--- Requirement ---
Reproduce the data from the line with "Select the blue 138.417 price level tag" to the line with "Action: pyautogui.click(x=290, y=268)", both included, exactly as they appear, leaving out the pictures.

—————

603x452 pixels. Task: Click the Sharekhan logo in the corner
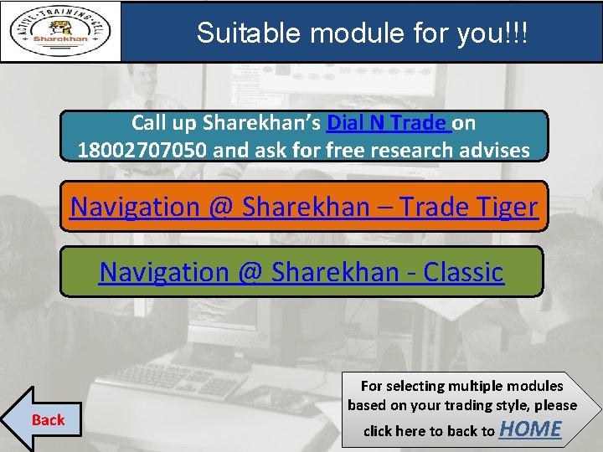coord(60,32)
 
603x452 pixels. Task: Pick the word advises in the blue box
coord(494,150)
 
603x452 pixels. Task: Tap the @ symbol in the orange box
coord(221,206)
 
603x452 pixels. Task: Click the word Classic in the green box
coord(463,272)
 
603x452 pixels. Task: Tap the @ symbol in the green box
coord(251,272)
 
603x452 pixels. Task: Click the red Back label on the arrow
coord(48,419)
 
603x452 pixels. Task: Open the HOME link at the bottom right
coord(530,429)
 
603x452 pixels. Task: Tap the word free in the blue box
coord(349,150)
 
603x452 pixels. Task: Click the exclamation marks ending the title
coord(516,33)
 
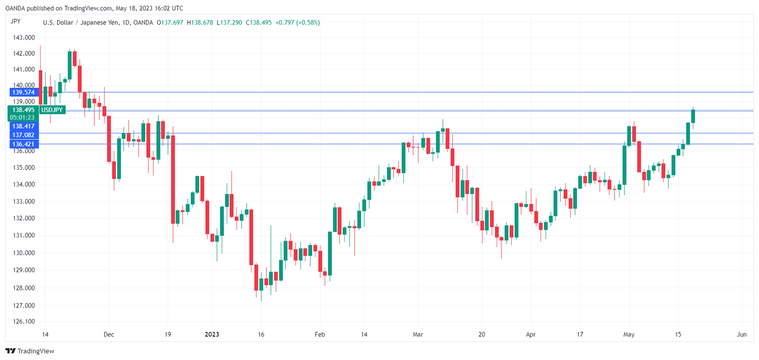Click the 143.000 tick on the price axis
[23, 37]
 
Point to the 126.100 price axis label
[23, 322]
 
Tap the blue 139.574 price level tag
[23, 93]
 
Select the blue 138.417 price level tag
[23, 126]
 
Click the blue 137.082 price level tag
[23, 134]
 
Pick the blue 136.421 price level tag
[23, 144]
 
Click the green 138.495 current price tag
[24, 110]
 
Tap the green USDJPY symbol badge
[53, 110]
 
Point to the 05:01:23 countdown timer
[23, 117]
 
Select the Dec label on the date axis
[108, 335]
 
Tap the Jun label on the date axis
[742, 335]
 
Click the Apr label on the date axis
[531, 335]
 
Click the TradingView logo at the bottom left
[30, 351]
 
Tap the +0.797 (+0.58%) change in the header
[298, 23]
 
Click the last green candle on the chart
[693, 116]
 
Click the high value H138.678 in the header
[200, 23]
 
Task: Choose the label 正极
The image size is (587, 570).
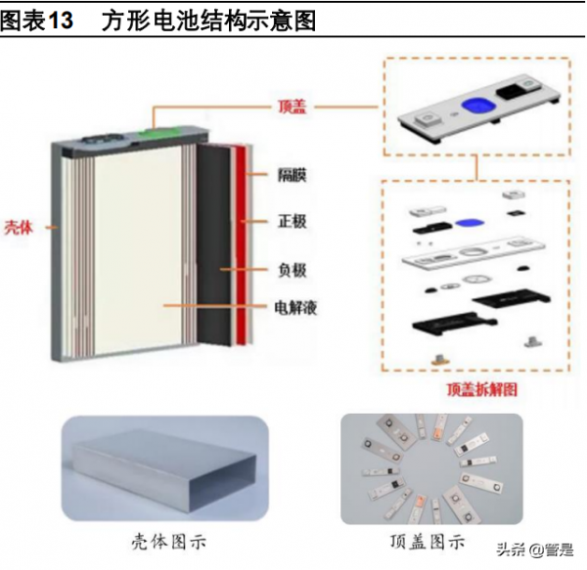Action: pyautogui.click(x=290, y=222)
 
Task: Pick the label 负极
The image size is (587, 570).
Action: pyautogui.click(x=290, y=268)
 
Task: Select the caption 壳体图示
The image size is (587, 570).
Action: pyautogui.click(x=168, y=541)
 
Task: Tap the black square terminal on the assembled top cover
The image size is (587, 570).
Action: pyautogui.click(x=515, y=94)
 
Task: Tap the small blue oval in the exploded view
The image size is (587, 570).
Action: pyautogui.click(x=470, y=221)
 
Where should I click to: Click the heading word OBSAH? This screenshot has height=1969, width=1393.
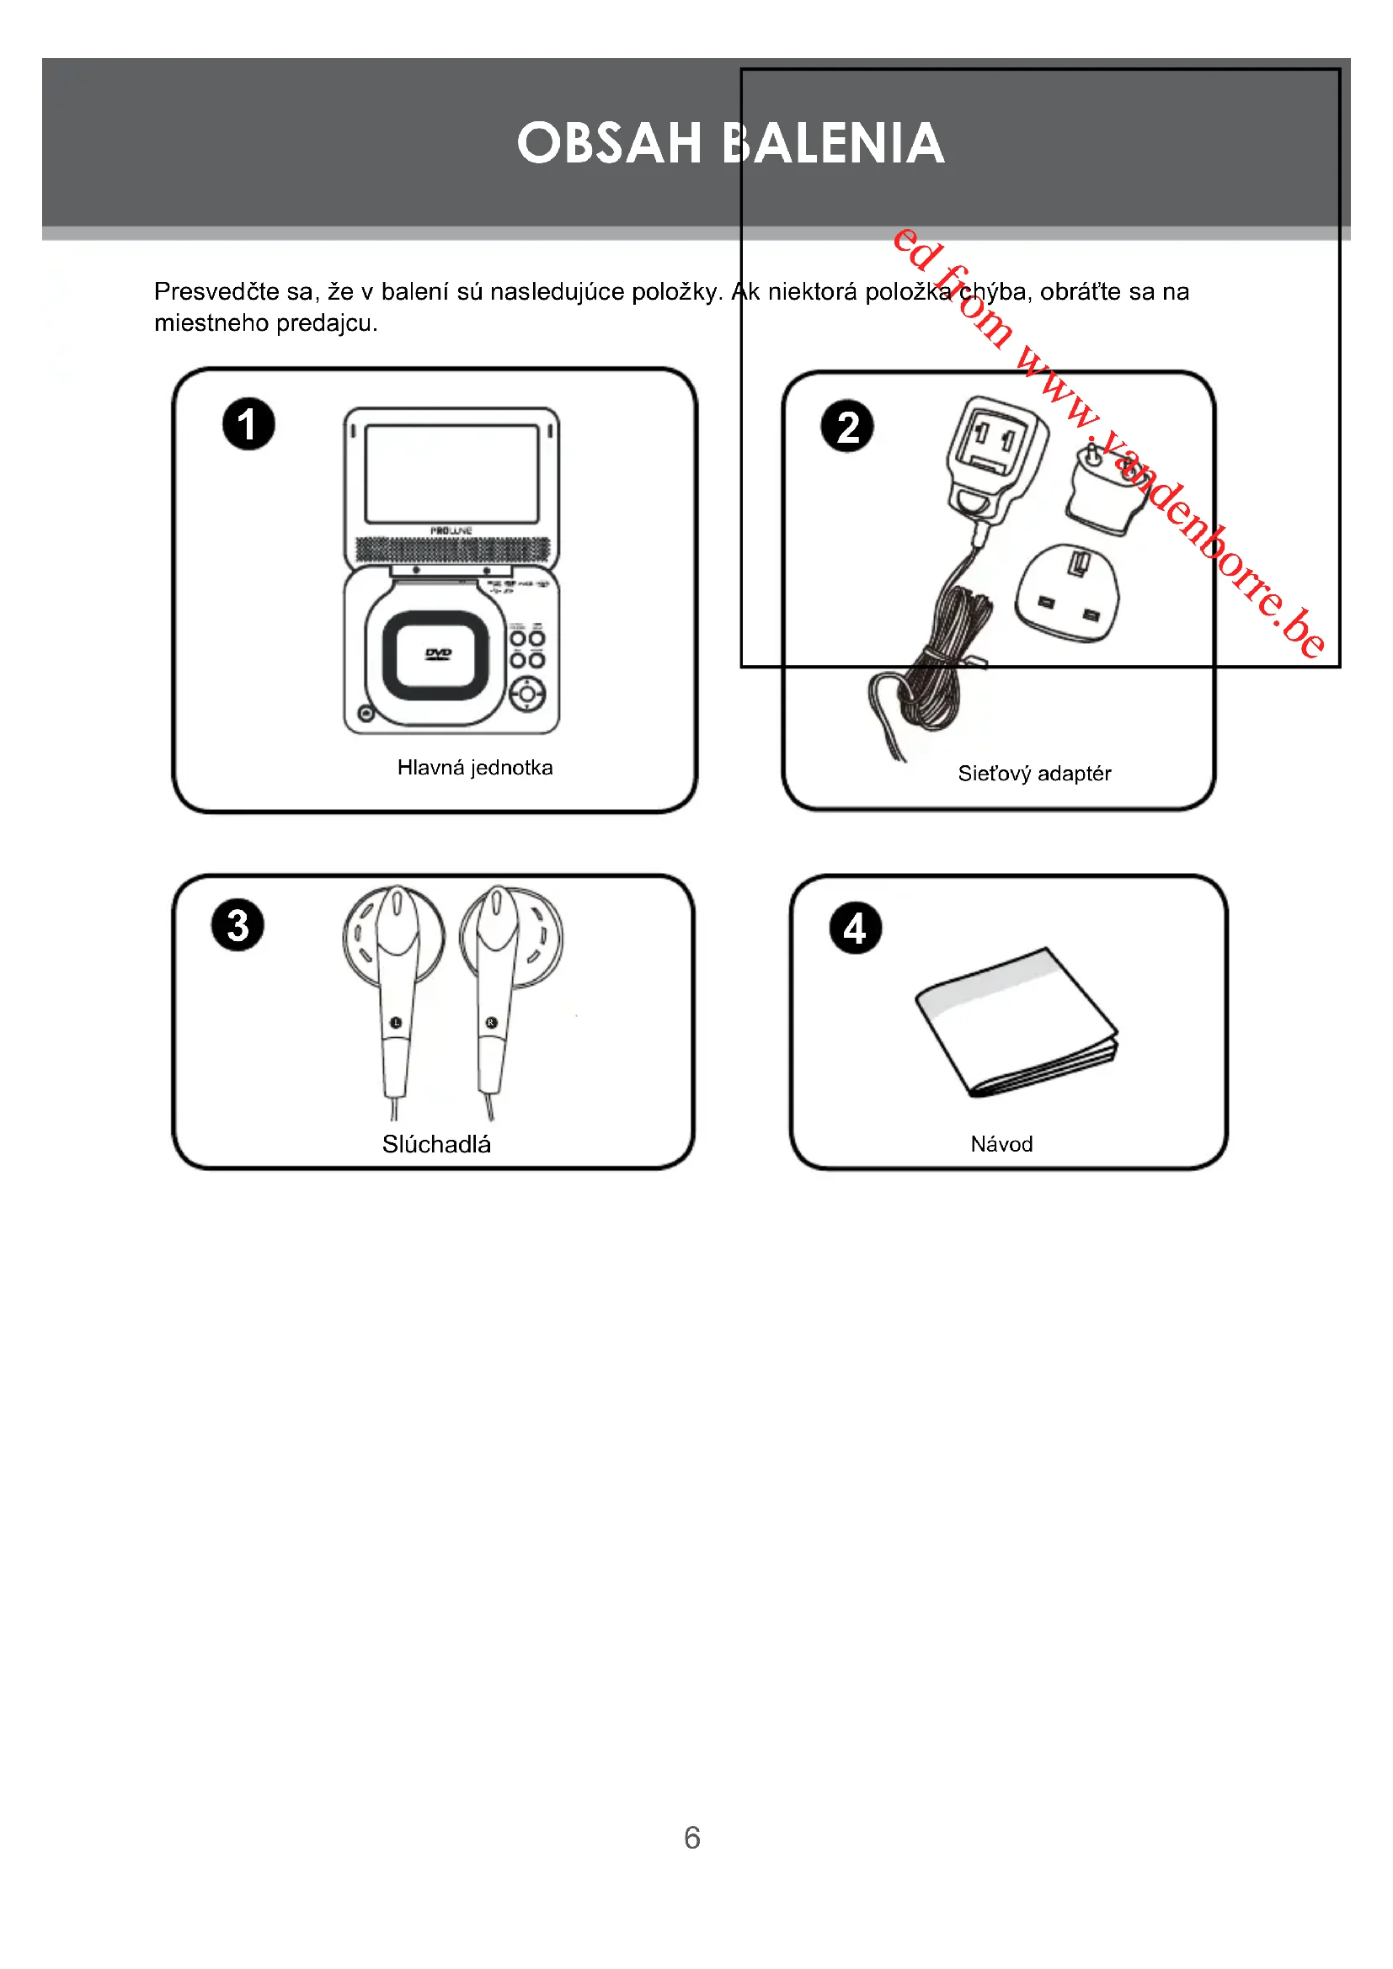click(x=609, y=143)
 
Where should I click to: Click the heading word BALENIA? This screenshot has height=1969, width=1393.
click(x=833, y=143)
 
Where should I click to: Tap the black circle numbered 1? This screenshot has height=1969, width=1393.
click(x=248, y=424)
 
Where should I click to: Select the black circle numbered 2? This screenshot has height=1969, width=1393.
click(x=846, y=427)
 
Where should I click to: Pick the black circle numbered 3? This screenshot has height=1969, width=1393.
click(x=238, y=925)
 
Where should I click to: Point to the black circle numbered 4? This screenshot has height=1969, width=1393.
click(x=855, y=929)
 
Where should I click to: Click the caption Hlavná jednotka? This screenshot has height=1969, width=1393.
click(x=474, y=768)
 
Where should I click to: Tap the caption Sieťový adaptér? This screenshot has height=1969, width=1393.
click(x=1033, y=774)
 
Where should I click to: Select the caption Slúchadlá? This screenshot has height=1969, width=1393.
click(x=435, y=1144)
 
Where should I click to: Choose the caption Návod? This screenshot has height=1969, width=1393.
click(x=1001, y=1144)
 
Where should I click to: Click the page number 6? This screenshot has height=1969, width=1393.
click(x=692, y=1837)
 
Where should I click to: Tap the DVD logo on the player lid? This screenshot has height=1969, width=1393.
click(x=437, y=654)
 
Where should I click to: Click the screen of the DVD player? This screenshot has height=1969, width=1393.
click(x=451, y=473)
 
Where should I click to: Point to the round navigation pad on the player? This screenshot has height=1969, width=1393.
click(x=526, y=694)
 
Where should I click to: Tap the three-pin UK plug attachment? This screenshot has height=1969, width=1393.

—————

--- Expected answer ---
Select the blue 138.417 price level tag
[23, 126]
 
Click the blue 137.082 price level tag
[23, 134]
 
Pick the blue 136.421 price level tag
[23, 144]
 
Click the green 138.495 current price tag
[24, 110]
 
Tap the green USDJPY symbol badge
[53, 110]
 
Point to the 05:01:23 countdown timer
[23, 117]
 
Select the Dec label on the date axis
[108, 335]
 
Tap the Jun label on the date axis
[742, 335]
 
Click the Apr label on the date axis
[531, 335]
 
Click the TradingView logo at the bottom left
[30, 351]
 
Tap the +0.797 (+0.58%) change in the header
[298, 23]
 
Click the last green candle on the chart
[693, 116]
 
Click the high value H138.678 in the header
[200, 23]
 
Task: Choose the label 正极
The image size is (587, 570).
Action: pyautogui.click(x=290, y=222)
 
Task: Pick the label 负极
The image size is (587, 570).
Action: pyautogui.click(x=290, y=268)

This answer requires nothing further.